The Indian stock market witnessed a sharp fall today amid rising geopolitical tensions in the Middle East. The Sensex dropped over 900 points, while the Nifty tumbled more than 250 points, wiping out investor wealth worth INR 2 lakh crore in early trade.
By 10:30 am, the Sensex was down 739.16 points at 81,669, and the Nifty had declined 222.80 points to 24,890.30. The panic selling was largely triggered by a sudden spike in crude oil prices, a weaker rupee, and fears of a broader conflict between Iran, Israel, and now the US and Russia.
Market Breadth Weak
Of the 3,824 stocks traded on the BSE, 2,218 were in the red, while only 1,379 gained. A total of 210 shares hit the lower circuit, indicating a broad sell-off across sectors. Among the Sensex’s 30 stocks, 27 were in the red, with only BEL (+2.19%), Trent (+0.24%), and Adani Ports (+0.12%) showing gains.
What Caused the Crash?
- Middle-East Conflict Intensifies
Tensions escalated after America joined the Iran-Israel war, and Russia claimed several nations are ready to share nuclear arms with Iran. Iran’s Foreign Minister is also scheduled to meet Russian President Vladimir Putin today, heightening fears of a more intense military escalation.

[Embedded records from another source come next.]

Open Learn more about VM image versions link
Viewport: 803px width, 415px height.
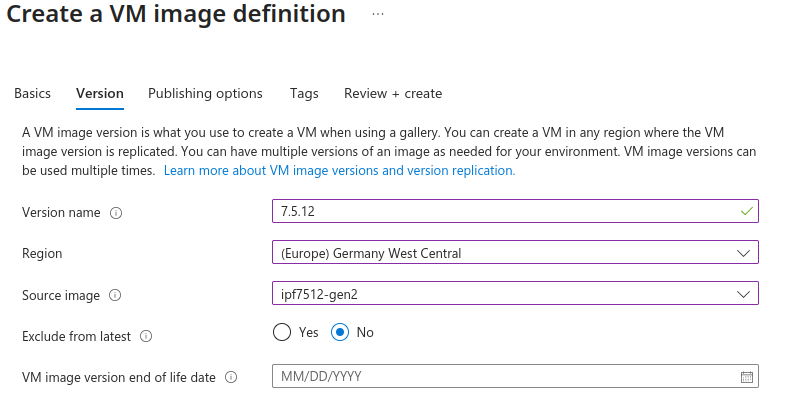click(339, 171)
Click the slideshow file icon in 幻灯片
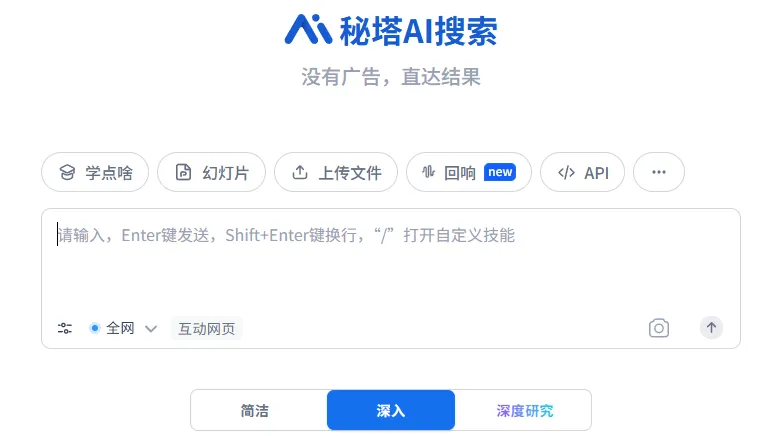 coord(183,172)
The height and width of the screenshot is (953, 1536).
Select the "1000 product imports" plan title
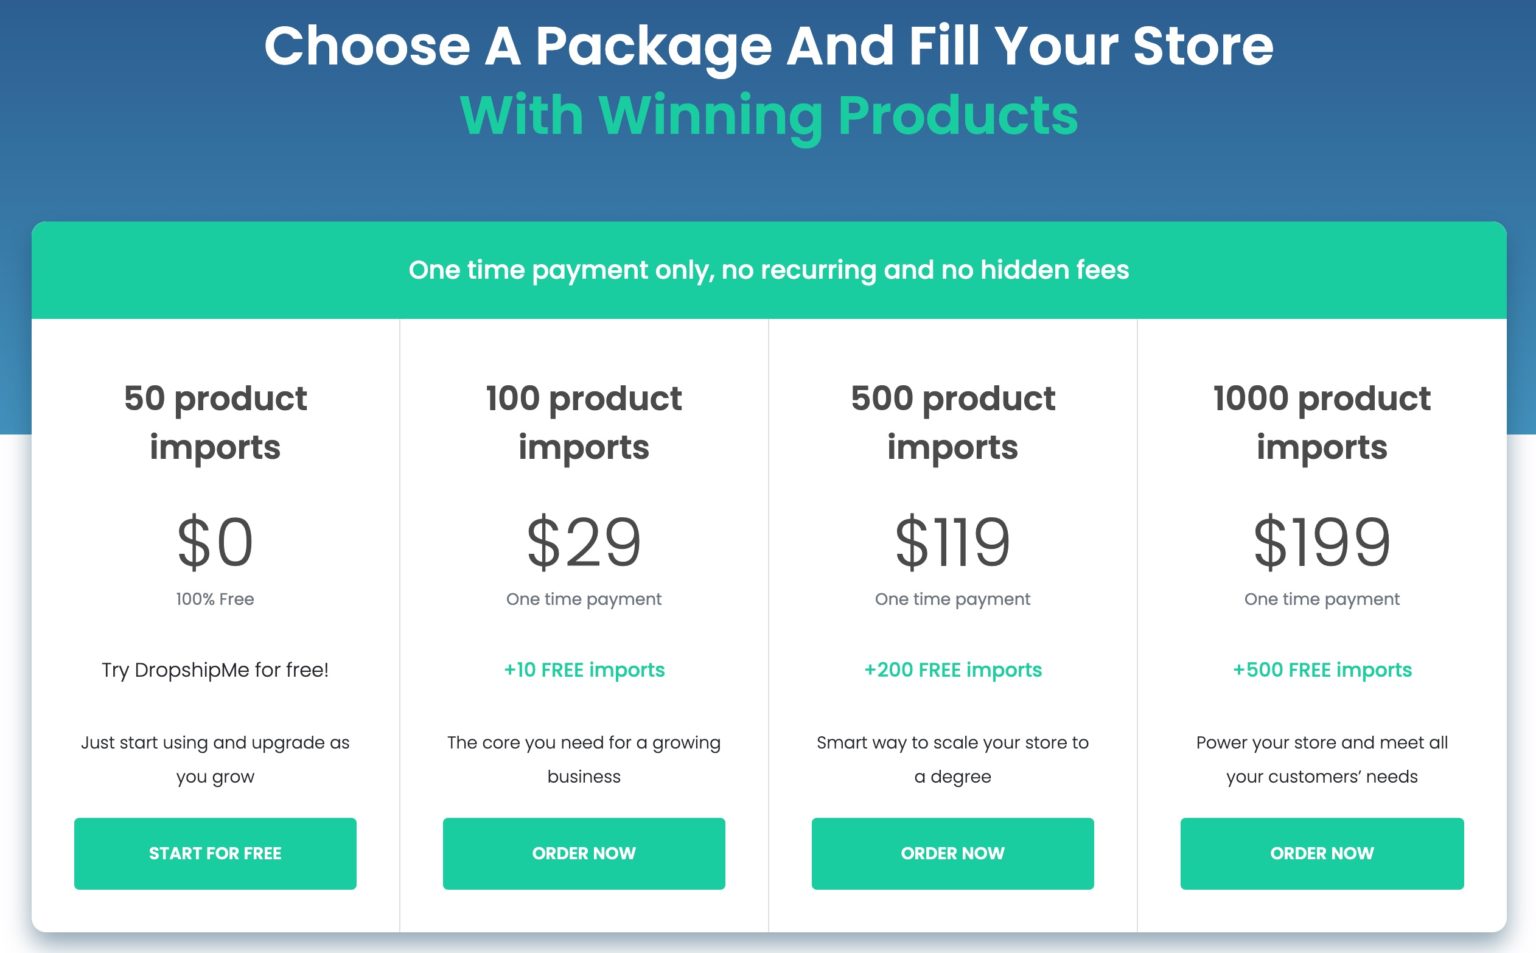coord(1322,422)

- Strait of Hormuz Closure
Iran’s parliament has approved the closure of the Strait of Hormuz, a vital sea route that handles 30-40% of global crude supply. Following this, Brent crude jumped 2% to $78/barrel, and WTI crude rose 1.7% to $75/barrel, sparking panic over inflation and supply disruption.
- Rupee Depreciation
The Indian Rupee fell by 27 paise, trading at 86.82 per USD, amid strengthening of the US dollar and rising oil prices. The fall in the rupee further contributed to market uncertainty.
IT and Oil-Dependent Stocks Take a Hit
IT stocks and oil-import-dependent sectors were the worst hit today. Rising global crude prices have a direct impact on India’s current account, and a weaker rupee increases input costs for several industries.